[Exercise brief]
Show every line of the data where the word "Collapse" can be found.

#### Material for this task ####

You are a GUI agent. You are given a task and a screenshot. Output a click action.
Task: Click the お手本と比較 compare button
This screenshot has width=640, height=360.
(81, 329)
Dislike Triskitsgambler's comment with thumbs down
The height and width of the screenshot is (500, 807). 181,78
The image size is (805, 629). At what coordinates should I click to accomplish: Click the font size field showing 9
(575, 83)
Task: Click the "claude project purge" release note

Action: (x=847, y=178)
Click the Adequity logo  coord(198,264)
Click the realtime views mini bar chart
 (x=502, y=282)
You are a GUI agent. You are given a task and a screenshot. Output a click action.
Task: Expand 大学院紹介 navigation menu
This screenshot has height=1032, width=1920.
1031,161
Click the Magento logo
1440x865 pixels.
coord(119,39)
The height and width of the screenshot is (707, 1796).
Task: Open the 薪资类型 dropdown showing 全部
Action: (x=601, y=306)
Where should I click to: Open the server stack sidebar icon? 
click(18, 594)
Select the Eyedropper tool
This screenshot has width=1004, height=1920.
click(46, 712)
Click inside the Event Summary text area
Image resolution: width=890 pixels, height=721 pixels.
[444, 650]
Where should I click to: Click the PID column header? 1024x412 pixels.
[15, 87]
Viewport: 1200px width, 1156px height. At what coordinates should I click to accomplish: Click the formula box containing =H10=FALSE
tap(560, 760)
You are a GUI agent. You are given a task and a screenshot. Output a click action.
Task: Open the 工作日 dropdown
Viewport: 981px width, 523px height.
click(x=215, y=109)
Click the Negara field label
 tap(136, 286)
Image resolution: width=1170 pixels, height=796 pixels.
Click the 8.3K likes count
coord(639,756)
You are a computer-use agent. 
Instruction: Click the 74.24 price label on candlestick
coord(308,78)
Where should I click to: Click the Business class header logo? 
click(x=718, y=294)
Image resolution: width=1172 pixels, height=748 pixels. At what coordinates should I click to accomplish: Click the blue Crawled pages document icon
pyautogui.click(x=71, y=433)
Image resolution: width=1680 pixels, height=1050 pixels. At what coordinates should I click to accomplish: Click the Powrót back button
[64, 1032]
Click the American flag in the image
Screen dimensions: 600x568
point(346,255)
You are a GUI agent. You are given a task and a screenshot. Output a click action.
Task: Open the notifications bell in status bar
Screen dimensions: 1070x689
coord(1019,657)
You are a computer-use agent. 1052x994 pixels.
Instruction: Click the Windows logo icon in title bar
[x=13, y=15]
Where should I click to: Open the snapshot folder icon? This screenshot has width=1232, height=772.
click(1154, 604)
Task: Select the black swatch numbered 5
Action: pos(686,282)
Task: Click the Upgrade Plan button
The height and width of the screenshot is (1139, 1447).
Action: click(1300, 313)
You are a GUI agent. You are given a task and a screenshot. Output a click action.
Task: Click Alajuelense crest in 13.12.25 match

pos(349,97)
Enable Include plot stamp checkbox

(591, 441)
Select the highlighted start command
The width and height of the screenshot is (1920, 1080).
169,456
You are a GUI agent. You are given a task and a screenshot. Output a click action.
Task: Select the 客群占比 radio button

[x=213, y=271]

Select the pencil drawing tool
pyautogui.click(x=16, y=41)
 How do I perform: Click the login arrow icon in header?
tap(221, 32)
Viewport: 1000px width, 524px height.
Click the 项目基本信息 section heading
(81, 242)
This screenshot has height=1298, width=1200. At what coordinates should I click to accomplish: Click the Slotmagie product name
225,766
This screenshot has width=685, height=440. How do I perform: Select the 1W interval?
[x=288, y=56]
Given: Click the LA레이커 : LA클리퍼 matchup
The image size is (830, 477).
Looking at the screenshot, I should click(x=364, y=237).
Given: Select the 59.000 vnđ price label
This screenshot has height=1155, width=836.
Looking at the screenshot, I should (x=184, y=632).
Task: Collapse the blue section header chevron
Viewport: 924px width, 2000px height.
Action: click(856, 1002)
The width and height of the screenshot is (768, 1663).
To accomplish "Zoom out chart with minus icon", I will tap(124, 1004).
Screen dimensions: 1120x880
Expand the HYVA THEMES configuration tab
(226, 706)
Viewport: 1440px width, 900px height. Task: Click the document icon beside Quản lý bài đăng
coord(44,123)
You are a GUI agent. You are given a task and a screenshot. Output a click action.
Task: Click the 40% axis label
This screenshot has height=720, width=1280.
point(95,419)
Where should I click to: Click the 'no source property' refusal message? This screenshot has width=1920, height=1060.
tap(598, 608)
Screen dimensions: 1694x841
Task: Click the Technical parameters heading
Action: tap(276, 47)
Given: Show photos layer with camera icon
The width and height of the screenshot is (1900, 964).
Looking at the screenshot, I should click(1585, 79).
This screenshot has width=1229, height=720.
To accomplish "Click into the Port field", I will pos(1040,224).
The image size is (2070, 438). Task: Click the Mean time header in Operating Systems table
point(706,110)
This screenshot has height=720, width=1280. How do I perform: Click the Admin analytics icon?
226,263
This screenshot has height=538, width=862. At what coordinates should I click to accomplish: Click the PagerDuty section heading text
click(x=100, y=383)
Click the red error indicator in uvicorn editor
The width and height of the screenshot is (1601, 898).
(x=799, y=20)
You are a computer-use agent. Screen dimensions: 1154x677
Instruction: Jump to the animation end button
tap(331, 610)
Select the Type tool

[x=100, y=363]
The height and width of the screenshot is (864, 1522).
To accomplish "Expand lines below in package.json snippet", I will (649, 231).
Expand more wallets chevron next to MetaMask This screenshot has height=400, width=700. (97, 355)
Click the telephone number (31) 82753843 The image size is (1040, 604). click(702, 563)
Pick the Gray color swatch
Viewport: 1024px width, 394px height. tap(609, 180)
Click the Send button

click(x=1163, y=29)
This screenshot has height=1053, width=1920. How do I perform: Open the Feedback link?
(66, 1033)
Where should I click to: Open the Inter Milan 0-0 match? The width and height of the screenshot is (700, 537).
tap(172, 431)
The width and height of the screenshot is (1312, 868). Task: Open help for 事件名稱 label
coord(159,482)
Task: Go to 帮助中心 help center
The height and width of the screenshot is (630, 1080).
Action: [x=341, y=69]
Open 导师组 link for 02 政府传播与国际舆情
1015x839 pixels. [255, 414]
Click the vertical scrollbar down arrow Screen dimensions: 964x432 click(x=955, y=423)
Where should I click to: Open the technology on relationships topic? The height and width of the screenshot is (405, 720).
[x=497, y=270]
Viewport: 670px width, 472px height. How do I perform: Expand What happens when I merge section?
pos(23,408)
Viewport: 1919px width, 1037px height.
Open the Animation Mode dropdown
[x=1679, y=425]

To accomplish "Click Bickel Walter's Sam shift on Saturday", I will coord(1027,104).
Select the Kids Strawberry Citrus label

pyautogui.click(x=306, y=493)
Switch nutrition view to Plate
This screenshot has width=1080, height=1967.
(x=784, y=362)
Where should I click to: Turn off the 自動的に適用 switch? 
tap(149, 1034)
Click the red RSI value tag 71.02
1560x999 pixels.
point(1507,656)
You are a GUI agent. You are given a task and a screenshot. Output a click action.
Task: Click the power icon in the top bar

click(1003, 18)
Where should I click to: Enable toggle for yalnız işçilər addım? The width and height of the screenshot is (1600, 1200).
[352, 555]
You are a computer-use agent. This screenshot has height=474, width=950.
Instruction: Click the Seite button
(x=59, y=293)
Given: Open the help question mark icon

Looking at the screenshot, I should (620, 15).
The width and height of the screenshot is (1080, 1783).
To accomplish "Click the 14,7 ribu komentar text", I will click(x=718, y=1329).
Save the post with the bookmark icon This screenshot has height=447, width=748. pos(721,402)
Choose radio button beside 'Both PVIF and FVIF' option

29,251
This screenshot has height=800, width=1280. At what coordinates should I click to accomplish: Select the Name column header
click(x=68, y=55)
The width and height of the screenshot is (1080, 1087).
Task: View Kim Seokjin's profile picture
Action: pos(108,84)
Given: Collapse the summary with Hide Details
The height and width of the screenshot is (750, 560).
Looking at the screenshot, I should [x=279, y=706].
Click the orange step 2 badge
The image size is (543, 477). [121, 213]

####

[Answer section]
Task: Collapse the blue section header chevron
Given: Collapse the summary with Hide Details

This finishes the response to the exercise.